Exercise objective » Exactly as written, reproduce the lines from the one that contains "[Share on Facebook] (136, 51)" through the end of the records.

Given records »
━━━━━━━━━━━━━━━━
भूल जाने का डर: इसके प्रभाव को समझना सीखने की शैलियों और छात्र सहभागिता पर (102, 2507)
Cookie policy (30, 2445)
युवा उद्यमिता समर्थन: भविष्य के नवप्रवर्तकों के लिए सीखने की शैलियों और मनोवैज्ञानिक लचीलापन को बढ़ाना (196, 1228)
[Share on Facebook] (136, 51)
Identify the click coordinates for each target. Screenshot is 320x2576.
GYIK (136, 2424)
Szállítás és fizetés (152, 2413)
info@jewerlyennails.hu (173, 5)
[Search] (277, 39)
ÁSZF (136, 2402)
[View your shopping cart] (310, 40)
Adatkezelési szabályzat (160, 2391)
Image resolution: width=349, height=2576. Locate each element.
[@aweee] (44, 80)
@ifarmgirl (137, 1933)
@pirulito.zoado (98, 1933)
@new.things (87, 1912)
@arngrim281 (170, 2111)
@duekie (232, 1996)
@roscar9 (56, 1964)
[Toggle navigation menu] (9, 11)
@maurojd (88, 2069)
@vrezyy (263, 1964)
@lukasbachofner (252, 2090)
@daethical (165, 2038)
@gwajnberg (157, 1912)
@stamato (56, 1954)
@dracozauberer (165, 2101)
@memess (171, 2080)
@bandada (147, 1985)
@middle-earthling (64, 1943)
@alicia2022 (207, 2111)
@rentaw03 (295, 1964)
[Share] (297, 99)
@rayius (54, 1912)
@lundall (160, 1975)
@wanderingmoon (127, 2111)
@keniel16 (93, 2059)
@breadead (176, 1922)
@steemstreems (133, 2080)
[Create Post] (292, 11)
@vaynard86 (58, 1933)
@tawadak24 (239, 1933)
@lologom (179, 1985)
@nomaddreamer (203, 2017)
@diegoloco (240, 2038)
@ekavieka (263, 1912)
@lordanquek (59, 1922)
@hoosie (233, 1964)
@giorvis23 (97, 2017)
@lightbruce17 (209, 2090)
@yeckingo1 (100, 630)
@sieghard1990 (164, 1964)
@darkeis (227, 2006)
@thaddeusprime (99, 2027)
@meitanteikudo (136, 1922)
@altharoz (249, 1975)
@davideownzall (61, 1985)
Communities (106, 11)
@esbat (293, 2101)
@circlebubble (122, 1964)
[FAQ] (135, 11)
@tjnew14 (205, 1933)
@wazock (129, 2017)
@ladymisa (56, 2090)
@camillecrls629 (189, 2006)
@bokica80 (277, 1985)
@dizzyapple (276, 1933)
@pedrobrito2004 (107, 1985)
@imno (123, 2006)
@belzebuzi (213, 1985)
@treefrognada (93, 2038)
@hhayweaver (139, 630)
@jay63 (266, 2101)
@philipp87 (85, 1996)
━━━━━━━━━━━━━━━━
Answer for this exercise »
[Share on Facebook] (136, 51)
Identify the click coordinates for each target. Screenshot is 320x2576.
GYIK (136, 2424)
Szállítás és fizetés (152, 2413)
info@jewerlyennails.hu (173, 5)
[Search] (277, 39)
ÁSZF (136, 2402)
[View your shopping cart] (310, 40)
Adatkezelési szabályzat (160, 2391)
Image resolution: width=349, height=2576. Locate each element.
[@aweee] (44, 80)
@ifarmgirl (137, 1933)
@pirulito.zoado (98, 1933)
@new.things (87, 1912)
@arngrim281 (170, 2111)
@duekie (232, 1996)
@roscar9 (56, 1964)
[Toggle navigation menu] (9, 11)
@maurojd (88, 2069)
@vrezyy (263, 1964)
@lukasbachofner (252, 2090)
@daethical (165, 2038)
@gwajnberg (157, 1912)
@stamato (56, 1954)
@dracozauberer (165, 2101)
@memess (171, 2080)
@bandada (147, 1985)
@middle-earthling (64, 1943)
@alicia2022 (207, 2111)
@rentaw03 (295, 1964)
[Share] (297, 99)
@rayius (54, 1912)
@lundall (160, 1975)
@wanderingmoon (127, 2111)
@keniel16 (93, 2059)
@breadead (176, 1922)
@steemstreems (133, 2080)
[Create Post] (292, 11)
@vaynard86 (58, 1933)
@tawadak24 (239, 1933)
@lologom (179, 1985)
@nomaddreamer (203, 2017)
@diegoloco (240, 2038)
@ekavieka (263, 1912)
@lordanquek (59, 1922)
@hoosie (233, 1964)
@giorvis23 (97, 2017)
@lightbruce17 (209, 2090)
@yeckingo1 (100, 630)
@sieghard1990 (164, 1964)
@darkeis (227, 2006)
@thaddeusprime (99, 2027)
@meitanteikudo (136, 1922)
@altharoz (249, 1975)
@davideownzall (61, 1985)
Communities (106, 11)
@esbat (293, 2101)
@circlebubble (122, 1964)
[FAQ] (135, 11)
@tjnew14 (205, 1933)
@wazock (129, 2017)
@ladymisa (56, 2090)
@camillecrls629 (189, 2006)
@bokica80 (277, 1985)
@dizzyapple (276, 1933)
@pedrobrito2004 (107, 1985)
@imno (123, 2006)
@belzebuzi (213, 1985)
@treefrognada (93, 2038)
@hhayweaver (139, 630)
@jay63 (266, 2101)
@philipp87 (85, 1996)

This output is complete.